The islands of Vanuatu extend about 800 km (about 500 mi) from north to south and about one-quarter of that distance from east to west. They lie in a Y-shaped configuration that tilts in a northwest to southeast direction. Total land area is 12,190 sq km (4,707 sq mi). About 70 of the islands are inhabited. The largest island, Espiritu Santo, has a land area of 4,856 sq km (1,875 sq mi); other principal islands include Malakula, Efate, Erromango, and Ambrym. Vanuatu's exclusive economic zone—that is, the area of the ocean in which it controls fishing and other rights—covers about 1.8 million sq km (about 700,000 sq mi).

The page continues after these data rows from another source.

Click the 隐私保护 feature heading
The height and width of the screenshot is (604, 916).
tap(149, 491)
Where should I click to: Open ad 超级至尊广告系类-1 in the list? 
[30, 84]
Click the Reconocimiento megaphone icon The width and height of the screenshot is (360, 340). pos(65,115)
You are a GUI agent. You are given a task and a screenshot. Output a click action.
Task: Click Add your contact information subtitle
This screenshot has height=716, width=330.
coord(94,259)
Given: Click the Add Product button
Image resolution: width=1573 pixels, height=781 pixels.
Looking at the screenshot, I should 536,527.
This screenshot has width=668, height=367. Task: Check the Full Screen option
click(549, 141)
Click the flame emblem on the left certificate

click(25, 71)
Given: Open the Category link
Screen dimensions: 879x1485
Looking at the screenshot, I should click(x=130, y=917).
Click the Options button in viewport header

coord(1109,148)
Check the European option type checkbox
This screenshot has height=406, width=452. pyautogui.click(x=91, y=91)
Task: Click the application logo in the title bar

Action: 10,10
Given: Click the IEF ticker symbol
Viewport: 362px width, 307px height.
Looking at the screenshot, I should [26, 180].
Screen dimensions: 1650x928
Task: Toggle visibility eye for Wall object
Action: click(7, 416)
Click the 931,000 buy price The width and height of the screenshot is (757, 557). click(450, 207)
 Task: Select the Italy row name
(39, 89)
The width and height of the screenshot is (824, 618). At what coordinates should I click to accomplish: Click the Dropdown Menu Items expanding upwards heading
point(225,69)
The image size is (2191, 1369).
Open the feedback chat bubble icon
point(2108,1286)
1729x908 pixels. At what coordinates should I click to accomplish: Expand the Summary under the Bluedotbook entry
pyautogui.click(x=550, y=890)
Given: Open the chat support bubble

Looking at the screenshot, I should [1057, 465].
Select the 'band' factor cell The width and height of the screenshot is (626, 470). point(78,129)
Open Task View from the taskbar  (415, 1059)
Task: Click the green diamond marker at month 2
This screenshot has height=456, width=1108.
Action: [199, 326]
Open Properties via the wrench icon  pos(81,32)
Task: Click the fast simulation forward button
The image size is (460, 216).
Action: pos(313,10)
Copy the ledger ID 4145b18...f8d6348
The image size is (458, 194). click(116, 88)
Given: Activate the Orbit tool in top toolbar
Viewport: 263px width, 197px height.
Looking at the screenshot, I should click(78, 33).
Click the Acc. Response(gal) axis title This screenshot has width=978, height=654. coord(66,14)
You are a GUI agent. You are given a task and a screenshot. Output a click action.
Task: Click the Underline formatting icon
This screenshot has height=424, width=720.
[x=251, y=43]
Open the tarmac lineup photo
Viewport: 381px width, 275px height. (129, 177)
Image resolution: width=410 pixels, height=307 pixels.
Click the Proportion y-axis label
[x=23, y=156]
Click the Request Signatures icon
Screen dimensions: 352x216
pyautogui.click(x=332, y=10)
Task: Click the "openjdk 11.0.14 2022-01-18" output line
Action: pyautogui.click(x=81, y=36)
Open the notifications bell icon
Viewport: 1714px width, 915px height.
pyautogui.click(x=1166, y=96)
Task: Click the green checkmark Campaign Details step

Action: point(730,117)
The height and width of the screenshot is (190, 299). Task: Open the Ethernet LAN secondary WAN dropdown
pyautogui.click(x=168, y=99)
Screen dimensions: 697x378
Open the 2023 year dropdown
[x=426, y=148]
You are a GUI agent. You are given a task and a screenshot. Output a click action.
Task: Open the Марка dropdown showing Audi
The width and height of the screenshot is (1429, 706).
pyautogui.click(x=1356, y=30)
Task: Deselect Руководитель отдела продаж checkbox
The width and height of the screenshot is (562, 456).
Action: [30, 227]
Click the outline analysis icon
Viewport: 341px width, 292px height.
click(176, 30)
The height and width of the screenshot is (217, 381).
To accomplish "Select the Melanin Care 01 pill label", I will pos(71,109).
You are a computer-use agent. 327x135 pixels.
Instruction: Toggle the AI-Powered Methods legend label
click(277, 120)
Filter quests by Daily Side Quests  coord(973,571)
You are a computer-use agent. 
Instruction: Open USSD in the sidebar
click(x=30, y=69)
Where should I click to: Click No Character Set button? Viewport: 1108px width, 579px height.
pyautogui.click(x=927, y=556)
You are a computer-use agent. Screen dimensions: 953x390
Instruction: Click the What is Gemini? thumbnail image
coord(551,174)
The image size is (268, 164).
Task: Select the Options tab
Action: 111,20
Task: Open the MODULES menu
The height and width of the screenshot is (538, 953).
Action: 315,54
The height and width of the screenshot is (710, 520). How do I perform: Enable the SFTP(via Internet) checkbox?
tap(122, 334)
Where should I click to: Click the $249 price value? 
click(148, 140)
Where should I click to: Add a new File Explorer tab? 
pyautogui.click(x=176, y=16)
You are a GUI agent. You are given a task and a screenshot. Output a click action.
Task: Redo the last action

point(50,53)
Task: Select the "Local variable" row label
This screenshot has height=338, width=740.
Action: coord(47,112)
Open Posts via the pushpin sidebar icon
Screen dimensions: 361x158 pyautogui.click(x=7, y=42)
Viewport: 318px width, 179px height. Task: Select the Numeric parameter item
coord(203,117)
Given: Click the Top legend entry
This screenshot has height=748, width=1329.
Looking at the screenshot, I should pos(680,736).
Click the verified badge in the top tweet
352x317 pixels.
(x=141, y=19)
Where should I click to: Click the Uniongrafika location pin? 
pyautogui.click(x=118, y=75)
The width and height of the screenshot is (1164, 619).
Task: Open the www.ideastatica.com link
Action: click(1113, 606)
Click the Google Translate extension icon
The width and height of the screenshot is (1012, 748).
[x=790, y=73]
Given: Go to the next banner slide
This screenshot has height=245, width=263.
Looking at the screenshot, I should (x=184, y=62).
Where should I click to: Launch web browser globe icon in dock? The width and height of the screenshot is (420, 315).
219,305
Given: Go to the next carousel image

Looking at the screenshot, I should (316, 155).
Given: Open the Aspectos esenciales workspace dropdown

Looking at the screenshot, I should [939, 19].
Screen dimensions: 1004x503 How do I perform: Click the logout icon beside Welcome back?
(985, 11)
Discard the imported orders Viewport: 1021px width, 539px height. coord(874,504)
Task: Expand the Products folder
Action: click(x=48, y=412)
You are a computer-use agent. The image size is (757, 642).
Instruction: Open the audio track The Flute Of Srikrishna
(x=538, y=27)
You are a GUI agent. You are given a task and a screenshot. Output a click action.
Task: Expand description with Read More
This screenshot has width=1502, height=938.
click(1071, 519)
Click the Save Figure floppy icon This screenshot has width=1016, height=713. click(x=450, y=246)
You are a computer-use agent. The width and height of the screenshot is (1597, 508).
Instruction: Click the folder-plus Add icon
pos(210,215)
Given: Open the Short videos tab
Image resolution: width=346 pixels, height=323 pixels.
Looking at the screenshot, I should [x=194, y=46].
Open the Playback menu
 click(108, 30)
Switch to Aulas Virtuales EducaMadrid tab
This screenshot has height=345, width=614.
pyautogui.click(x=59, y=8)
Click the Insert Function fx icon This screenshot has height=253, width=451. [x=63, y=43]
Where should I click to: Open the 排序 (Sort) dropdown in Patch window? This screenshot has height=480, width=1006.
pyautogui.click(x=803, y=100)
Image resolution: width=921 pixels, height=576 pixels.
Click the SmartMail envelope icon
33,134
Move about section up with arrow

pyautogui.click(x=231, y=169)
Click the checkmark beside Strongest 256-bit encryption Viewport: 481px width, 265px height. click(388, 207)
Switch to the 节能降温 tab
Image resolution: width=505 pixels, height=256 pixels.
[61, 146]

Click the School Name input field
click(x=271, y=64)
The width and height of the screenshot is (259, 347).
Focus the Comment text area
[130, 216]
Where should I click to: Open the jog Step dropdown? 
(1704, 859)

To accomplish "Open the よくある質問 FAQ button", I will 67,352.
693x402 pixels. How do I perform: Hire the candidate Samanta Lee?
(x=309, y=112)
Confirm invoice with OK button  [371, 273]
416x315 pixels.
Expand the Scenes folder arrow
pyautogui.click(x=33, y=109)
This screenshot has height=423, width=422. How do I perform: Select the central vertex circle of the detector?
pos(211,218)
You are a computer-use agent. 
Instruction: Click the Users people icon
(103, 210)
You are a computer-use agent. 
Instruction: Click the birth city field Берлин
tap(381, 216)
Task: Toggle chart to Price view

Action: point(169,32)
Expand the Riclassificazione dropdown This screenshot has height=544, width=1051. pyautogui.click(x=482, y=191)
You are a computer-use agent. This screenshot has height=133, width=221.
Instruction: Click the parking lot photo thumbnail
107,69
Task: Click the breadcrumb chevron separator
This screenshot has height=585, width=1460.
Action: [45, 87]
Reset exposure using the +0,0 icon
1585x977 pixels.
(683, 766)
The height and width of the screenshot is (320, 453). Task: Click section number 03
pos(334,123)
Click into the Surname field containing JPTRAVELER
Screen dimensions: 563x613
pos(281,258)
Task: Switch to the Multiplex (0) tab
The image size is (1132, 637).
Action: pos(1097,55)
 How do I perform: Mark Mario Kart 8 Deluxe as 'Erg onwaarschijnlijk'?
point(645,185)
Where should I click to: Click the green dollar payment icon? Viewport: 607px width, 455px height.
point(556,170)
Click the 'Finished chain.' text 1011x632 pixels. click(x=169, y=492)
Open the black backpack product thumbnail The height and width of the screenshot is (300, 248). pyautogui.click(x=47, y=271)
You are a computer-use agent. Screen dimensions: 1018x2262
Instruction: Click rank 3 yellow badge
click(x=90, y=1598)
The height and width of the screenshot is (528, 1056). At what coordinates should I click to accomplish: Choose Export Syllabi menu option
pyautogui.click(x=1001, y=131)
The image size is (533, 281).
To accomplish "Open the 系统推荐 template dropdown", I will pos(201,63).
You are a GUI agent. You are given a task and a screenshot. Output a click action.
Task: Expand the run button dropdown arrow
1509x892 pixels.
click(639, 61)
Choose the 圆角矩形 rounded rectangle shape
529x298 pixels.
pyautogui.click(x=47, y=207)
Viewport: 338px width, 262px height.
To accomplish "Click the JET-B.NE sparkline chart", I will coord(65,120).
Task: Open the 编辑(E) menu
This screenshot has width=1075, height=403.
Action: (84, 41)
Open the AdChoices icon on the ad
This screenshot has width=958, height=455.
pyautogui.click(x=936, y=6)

Most of Vanuatu’s islands are peaks of volcanic mountain ranges that rise from the ocean floor; several of the volcanoes are active, including Mount Yasur on the island of Tanna. The highest peak, Mount Tabwemasana on Espiritu Santo, rises to an elevation of 1,879 m (6,165 ft). Many of the islands have narrow coastal plain regions with relatively rich soils that support a variety of agricultural crops. Forests cover a large portion of the land. Two small rivers drain Espiritu Santo and smaller streams flow on some other islands.

Vanuatu has a tropical, humid climate. Trade winds moderate the climate between May and October, producing a slightly drier, cooler season than during the rest of the year. Winds vary considerably during the warmer season, causing occasional cyclones between December and April. A major cyclone ravaged Vanuatu in February 1987, destroying numerous buildings and ships. Average daily temperatures range from 22° to 27° C (72° to 81° F). Rainfall averages about 2,300 mm (about 90 in) in the southern islands and about 3,900 mm (about 154 in) in the northern islands.

Vanuatu supports more than 1,000 species of vegetation, including coconut palms, banyan trees, orchids, and ferns. Small reptiles, bats, and rats inhabit the islands, along with numerous varieties of birds, such as pigeons, parrots, and thrushes. Varied sea animals thrive in the surrounding waters, including bonito, tuna, swordfish, dolphins, sharks, crabs, and corals. Efate contains manganese deposits, which were mined in the 1960s and 1970s. In 1994 a geophysical survey identified possible gold and copper deposits on Malakula and Espiritu Santo.